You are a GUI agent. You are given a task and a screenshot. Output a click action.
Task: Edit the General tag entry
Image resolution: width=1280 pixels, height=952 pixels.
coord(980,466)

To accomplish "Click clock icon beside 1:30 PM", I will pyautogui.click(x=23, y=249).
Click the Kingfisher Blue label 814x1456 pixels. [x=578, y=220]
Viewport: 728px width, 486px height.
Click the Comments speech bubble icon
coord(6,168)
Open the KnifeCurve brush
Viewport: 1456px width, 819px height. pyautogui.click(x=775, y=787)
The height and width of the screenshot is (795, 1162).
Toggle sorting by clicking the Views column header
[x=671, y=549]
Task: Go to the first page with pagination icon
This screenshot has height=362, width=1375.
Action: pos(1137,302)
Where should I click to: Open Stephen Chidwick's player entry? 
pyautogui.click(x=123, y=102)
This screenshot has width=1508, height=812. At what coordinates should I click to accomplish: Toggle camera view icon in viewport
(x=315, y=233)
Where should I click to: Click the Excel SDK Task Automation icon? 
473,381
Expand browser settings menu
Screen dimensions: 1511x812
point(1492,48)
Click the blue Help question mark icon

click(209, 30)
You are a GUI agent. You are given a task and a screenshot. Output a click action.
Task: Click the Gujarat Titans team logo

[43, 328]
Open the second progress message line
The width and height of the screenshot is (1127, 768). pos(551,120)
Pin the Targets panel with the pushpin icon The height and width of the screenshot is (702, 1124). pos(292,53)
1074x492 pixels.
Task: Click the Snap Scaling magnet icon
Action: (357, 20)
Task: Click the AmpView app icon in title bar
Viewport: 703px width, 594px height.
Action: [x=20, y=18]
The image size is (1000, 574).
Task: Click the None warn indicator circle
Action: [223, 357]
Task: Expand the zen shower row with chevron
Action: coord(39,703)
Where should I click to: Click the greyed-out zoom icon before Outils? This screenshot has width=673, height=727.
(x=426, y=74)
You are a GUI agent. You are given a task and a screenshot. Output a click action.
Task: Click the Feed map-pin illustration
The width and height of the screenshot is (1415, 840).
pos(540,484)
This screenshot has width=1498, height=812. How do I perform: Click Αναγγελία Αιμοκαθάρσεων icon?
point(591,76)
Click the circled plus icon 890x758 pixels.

=======

PROMPT — Copy out the listing above line for line, with no changes.

OUTPUT BELOW —
You are a GUI agent. You are given a task and a screenshot. Output a click action.
Task: Edit the General tag entry
Image resolution: width=1280 pixels, height=952 pixels.
coord(980,466)

To accomplish "Click clock icon beside 1:30 PM", I will pyautogui.click(x=23, y=249).
Click the Kingfisher Blue label 814x1456 pixels. [x=578, y=220]
Viewport: 728px width, 486px height.
Click the Comments speech bubble icon
coord(6,168)
Open the KnifeCurve brush
Viewport: 1456px width, 819px height. pyautogui.click(x=775, y=787)
The height and width of the screenshot is (795, 1162).
Toggle sorting by clicking the Views column header
[x=671, y=549]
Task: Go to the first page with pagination icon
This screenshot has height=362, width=1375.
Action: pos(1137,302)
Where should I click to: Open Stephen Chidwick's player entry? 
pyautogui.click(x=123, y=102)
This screenshot has width=1508, height=812. At what coordinates should I click to accomplish: Toggle camera view icon in viewport
(x=315, y=233)
Where should I click to: Click the Excel SDK Task Automation icon? 
473,381
Expand browser settings menu
Screen dimensions: 1511x812
point(1492,48)
Click the blue Help question mark icon

click(209, 30)
You are a GUI agent. You are given a task and a screenshot. Output a click action.
Task: Click the Gujarat Titans team logo

[43, 328]
Open the second progress message line
The width and height of the screenshot is (1127, 768). pos(551,120)
Pin the Targets panel with the pushpin icon The height and width of the screenshot is (702, 1124). pos(292,53)
1074x492 pixels.
Task: Click the Snap Scaling magnet icon
Action: (357, 20)
Task: Click the AmpView app icon in title bar
Viewport: 703px width, 594px height.
Action: [x=20, y=18]
The image size is (1000, 574).
Task: Click the None warn indicator circle
Action: [223, 357]
Task: Expand the zen shower row with chevron
Action: coord(39,703)
Where should I click to: Click the greyed-out zoom icon before Outils? This screenshot has width=673, height=727.
(x=426, y=74)
You are a GUI agent. You are given a task and a screenshot. Output a click action.
Task: Click the Feed map-pin illustration
The width and height of the screenshot is (1415, 840).
pos(540,484)
This screenshot has width=1498, height=812. How do I perform: Click Αναγγελία Αιμοκαθάρσεων icon?
point(591,76)
Click the circled plus icon 890x758 pixels.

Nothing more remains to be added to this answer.